• **Required action**
From top to bottom, return the listing exactly as it appears, omitting its images.

═══

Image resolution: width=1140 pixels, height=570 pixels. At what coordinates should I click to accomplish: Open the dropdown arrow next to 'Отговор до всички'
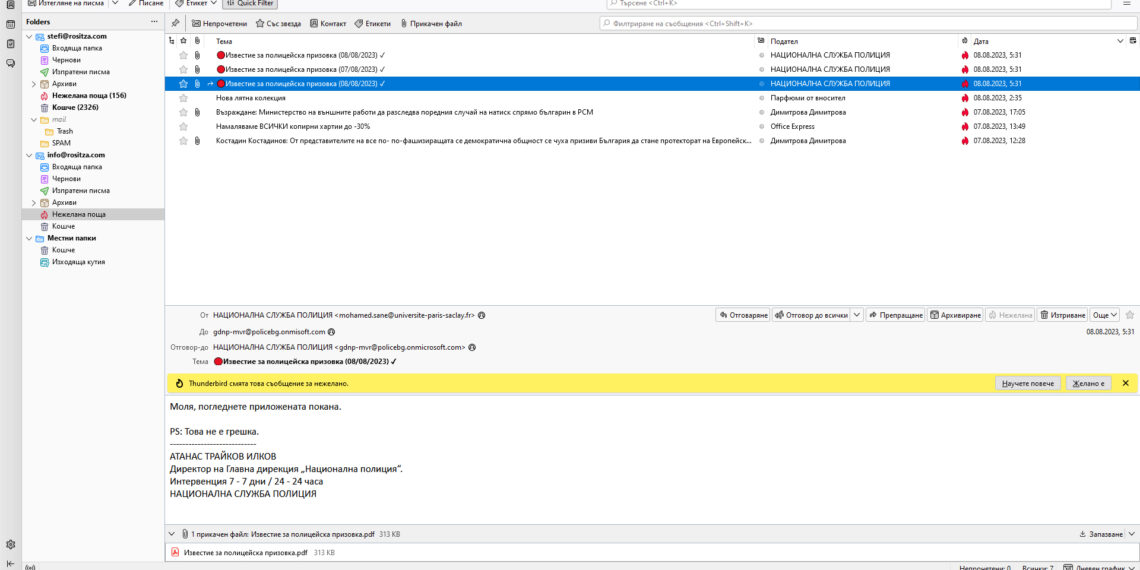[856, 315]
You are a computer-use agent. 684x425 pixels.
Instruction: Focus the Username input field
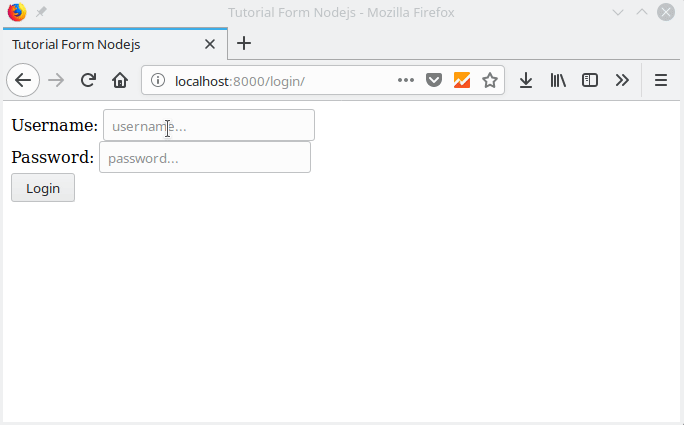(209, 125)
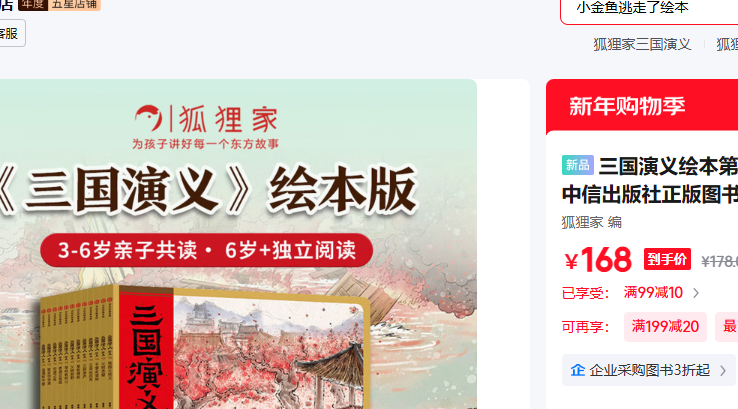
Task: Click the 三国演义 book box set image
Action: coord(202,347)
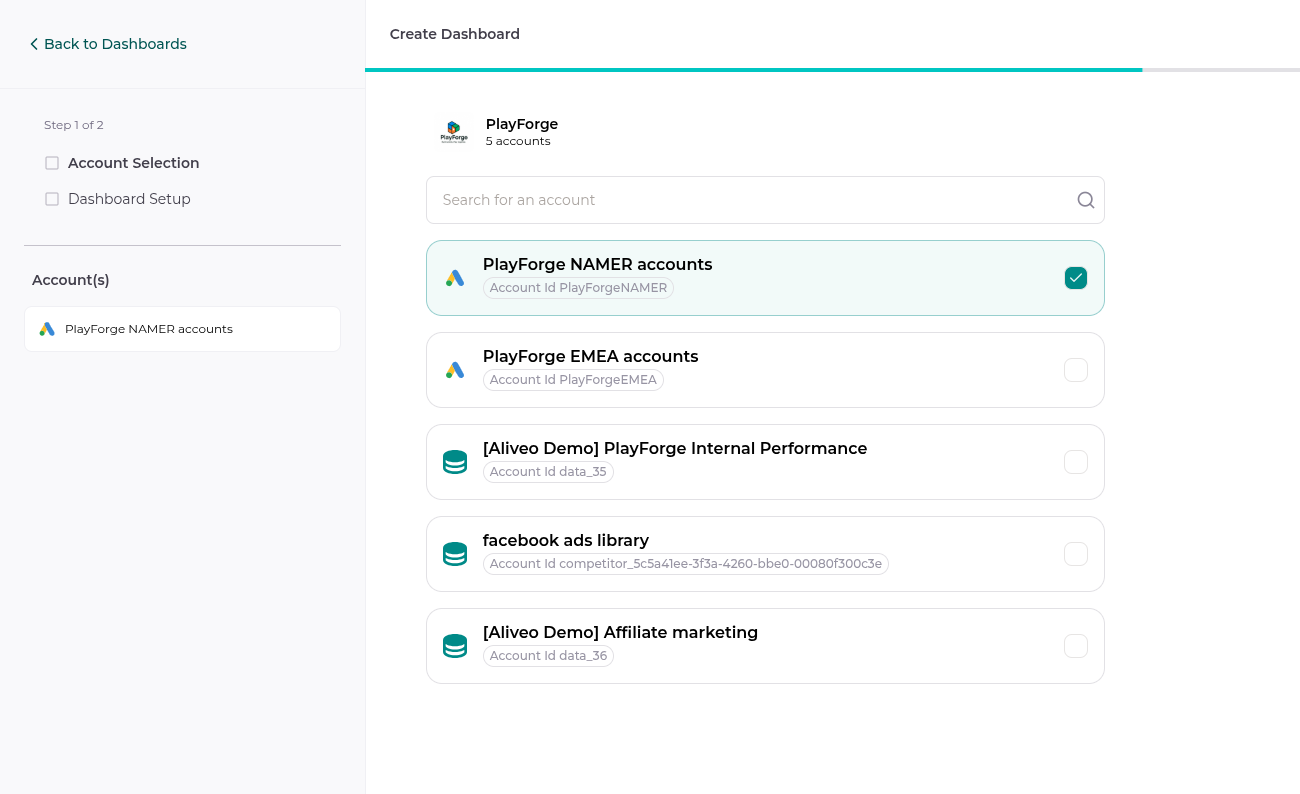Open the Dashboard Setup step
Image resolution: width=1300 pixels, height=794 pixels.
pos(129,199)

═══

• **Answer for the task**
Image resolution: width=1140 pixels, height=570 pixels. At what coordinates should I click to accomplish: Open the dropdown arrow next to 'Отговор до всички'
[856, 315]
You are a computer-use agent. 684x425 pixels.
Instruction: Focus the Username input field
(209, 125)
Task: Click the 三国演义 book box set image
Action: coord(202,347)
Open the Dashboard Setup step
Image resolution: width=1300 pixels, height=794 pixels.
pos(129,199)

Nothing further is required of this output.